For this exercise, reproduce the records exactly as they stand and do not carry any images over.

(Dataset excerpts)

══════════════════════════════

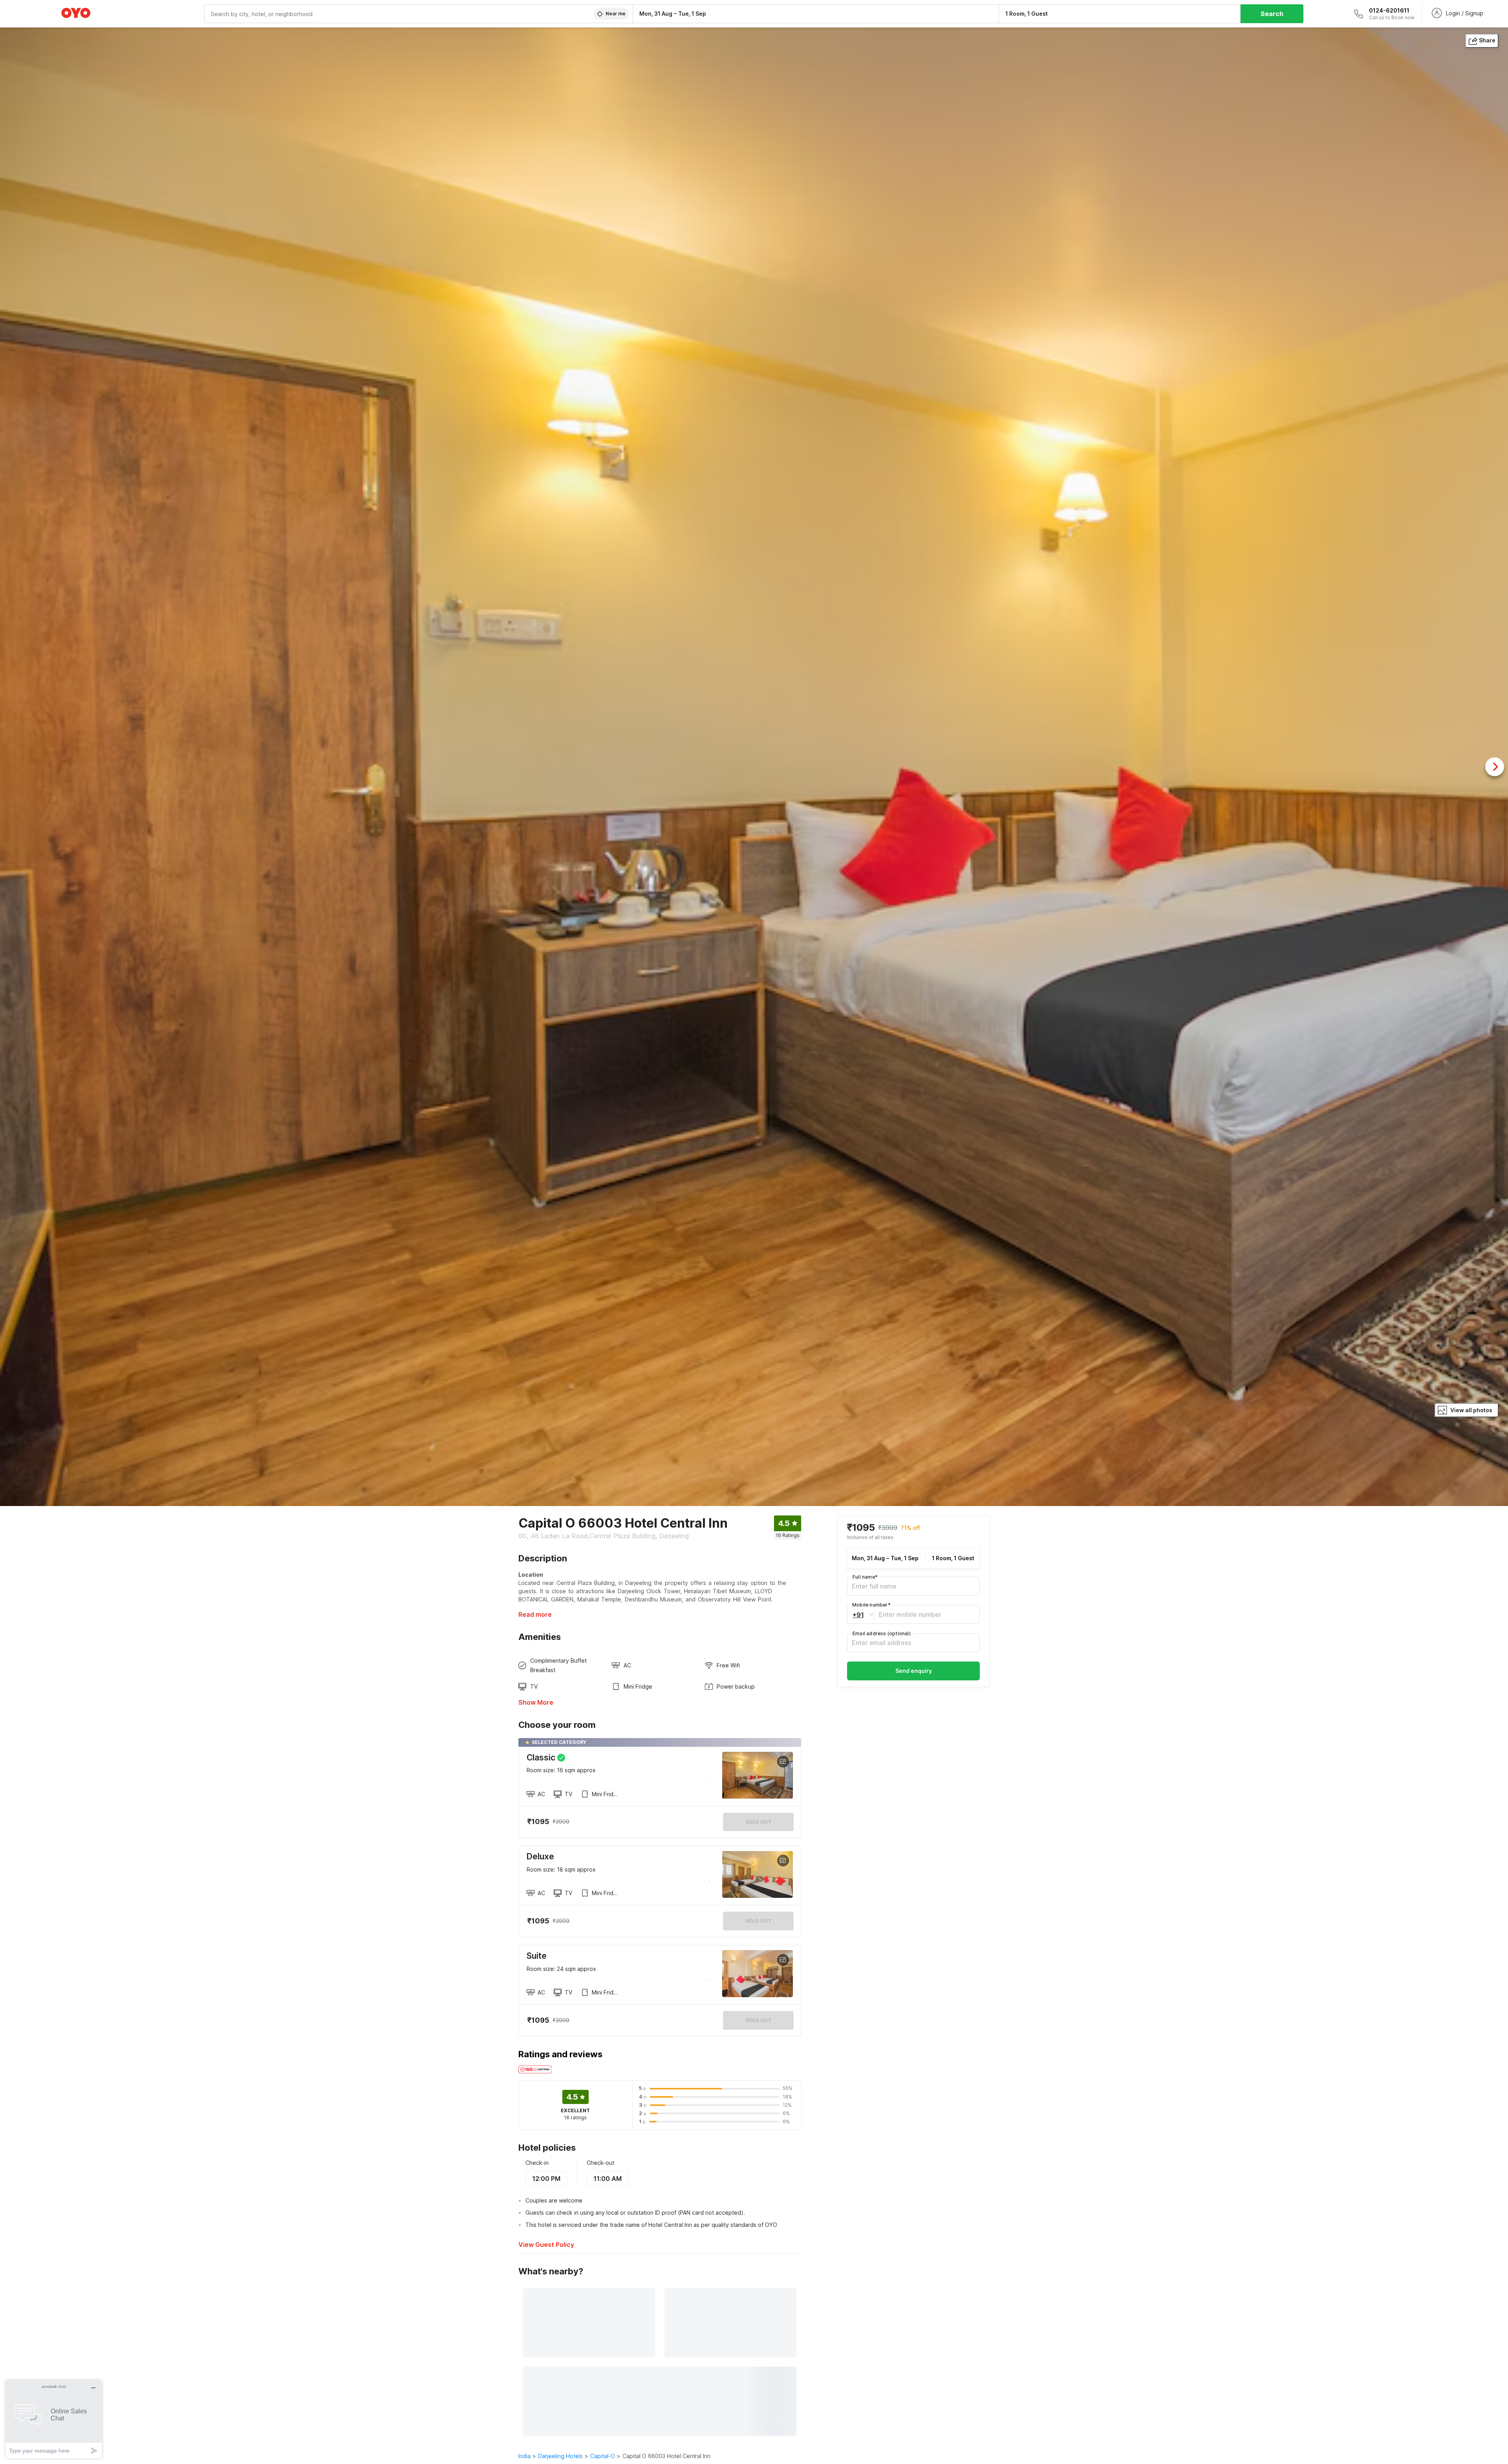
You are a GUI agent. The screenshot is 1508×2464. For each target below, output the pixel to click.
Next (1494, 766)
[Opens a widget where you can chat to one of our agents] (54, 2419)
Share (1487, 40)
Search (1272, 14)
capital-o (602, 2456)
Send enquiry (913, 1670)
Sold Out (758, 1921)
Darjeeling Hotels (560, 2456)
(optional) (882, 1633)
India (524, 2456)
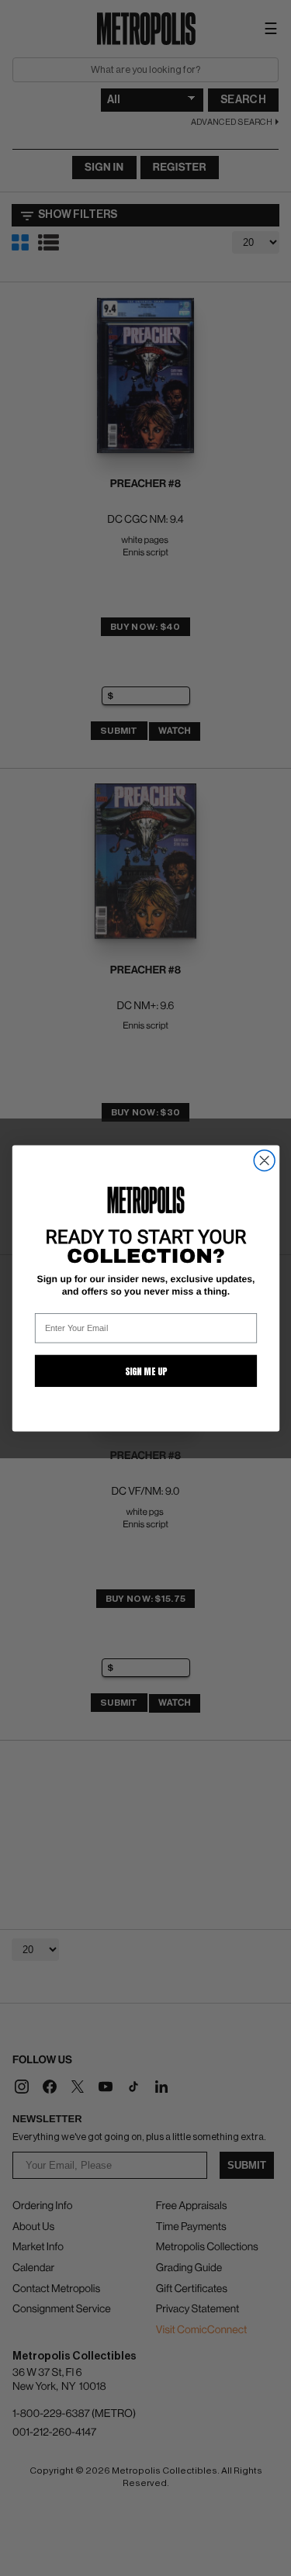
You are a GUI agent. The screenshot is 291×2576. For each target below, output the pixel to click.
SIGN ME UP (145, 1371)
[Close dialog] (264, 1160)
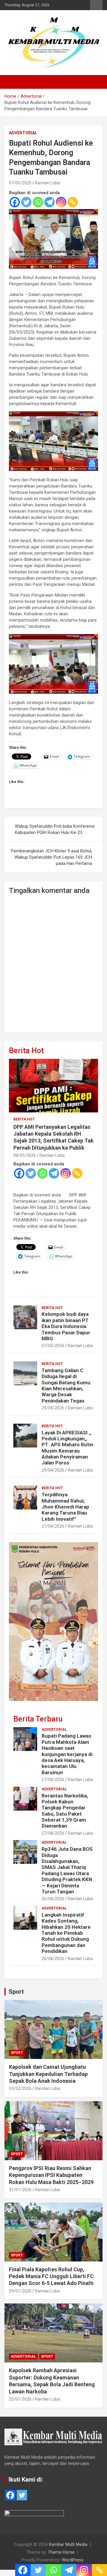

══════════════════════════════

**Response box**
You are a GUI agent. The screenshot is 1508×2464. For each target below, output the pixel to click.
Next (1494, 766)
[Opens a widget where you can chat to one of our agents] (54, 2419)
Share (1487, 40)
Search (1272, 14)
capital-o (602, 2456)
Send enquiry (913, 1670)
Sold Out (758, 1921)
Darjeeling Hotels (560, 2456)
(optional) (882, 1633)
India (524, 2456)
You are a GUI agent. The screenshot is 291×2576. For each target below, output the pixel to click.
SIGN ME UP (145, 1371)
[Close dialog] (264, 1160)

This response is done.